Virtual reality is immersive technology that simulates real-life scenarios by placing users in a virtual setting where they interact using voice commands or a set of controls. Virtual reality has a variety of useful applications for everything from employee training to video gaming.
Recently, recruiters have turned to virtual reality as a means of attracting more job candidates. By using VR during the recruiting process, recruiters can offer virtual tours of a workplace or arrange a virtual meeting with potential co-workers.
In some instances, VR can even be used to allow a candidate who cannot be onsite to see what it's like to work in a particular setting.
Intuit, the software company behind tools like Quickbooks and TurboTax, created a virtual reality experience that introduces prospective employees to their company culture. The goal of the project was to go beyond relationship-building and offer candidates an experience.
A design team at Intuit created a virtual reality tour of their headquarters in just 10 days. The project was prompted by the question, "How do you share the Intuit experience without someone actually sitting, working or walking around campus?”
The reason companies like Intuit are turning to VR is that workers are just as concerned with the quality of their work environment as they are with their role and their salary. People want to know if the experience will be rewarding, and they do not want to commit to a place that will not enhance their own career development.
Onboarding with VR
Another interesting use of virtual reality in the workplace is for employee onboarding. Immersive technologies allow employers to give new employees pre-programmed training sessions that are interactive.
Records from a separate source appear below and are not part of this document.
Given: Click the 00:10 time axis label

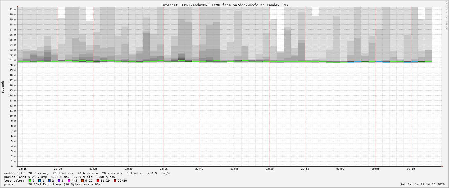Looking at the screenshot, I should click(411, 169).
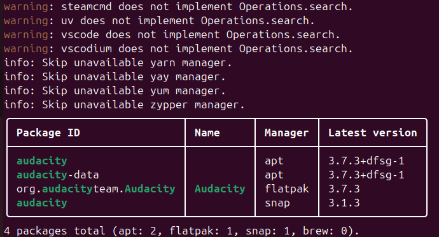Click version 3.1.3 of the snap package
Viewport: 439px width, 237px height.
pyautogui.click(x=344, y=203)
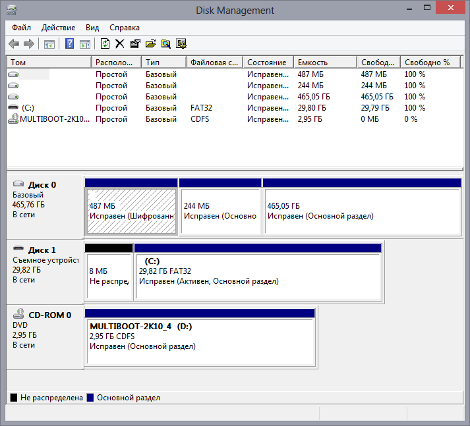This screenshot has width=470, height=426.
Task: Select the 8 МБ unallocated space block
Action: point(109,276)
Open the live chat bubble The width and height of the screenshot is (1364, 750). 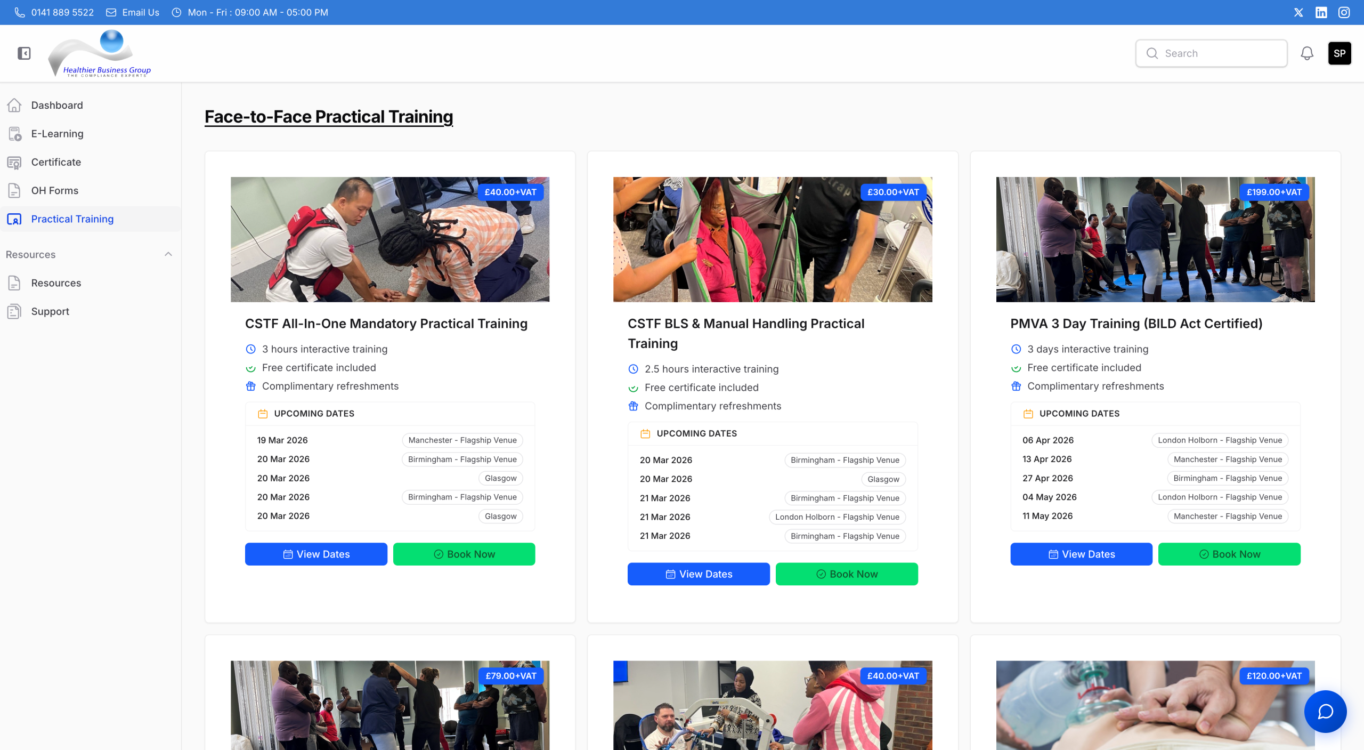tap(1325, 711)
Furthermore, new employees that have been hired for skilled positions can use VR to hone their skills before being placed in the real environment.
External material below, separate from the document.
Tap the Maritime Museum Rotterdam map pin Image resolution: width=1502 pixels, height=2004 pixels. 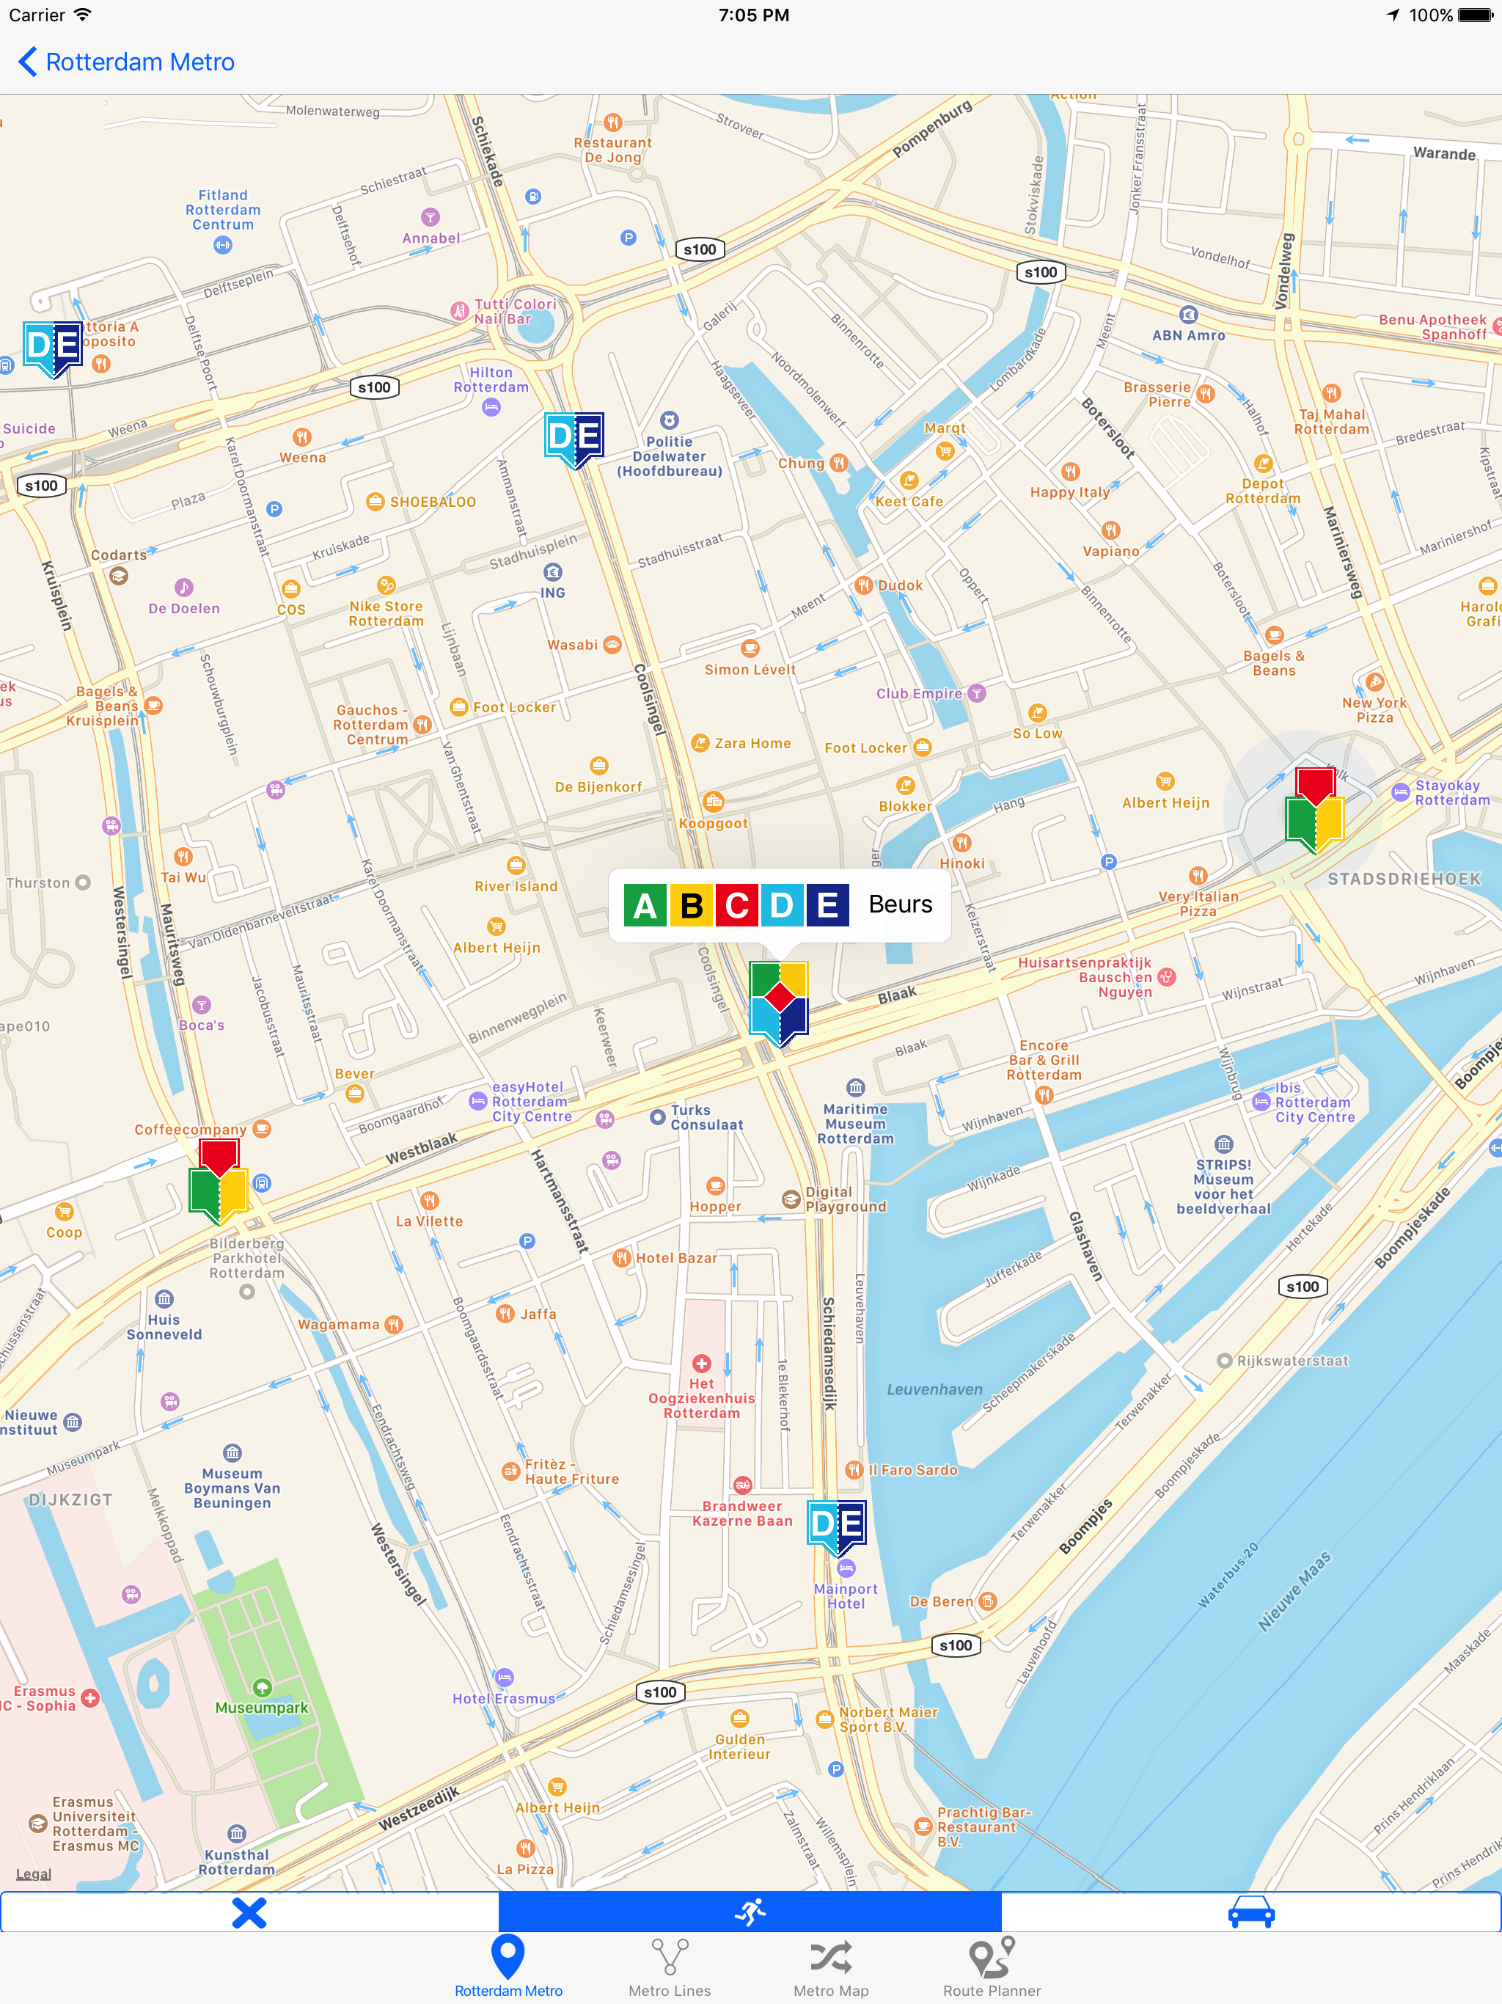855,1087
By gamifying the work environment, managers can give new employees the opportunity to master their duties in a safe place - meaning that the risk of costly errors can be lowered greatly.
For example, Seimens uses virtual reality simulators to train new employees on procedures in dangerous oil and gas sites. By doing this, the company is able to simulate dangerous experiences that require care without putting new and inexperienced employees in harm's way.
Dramatic advances in virtual reality technologies have created a whole new avenue for recruiting and training employees. If VR isn't already part of your recruiting strategy or training plan, perhaps it's time to consider investing in this groundbreaking technology.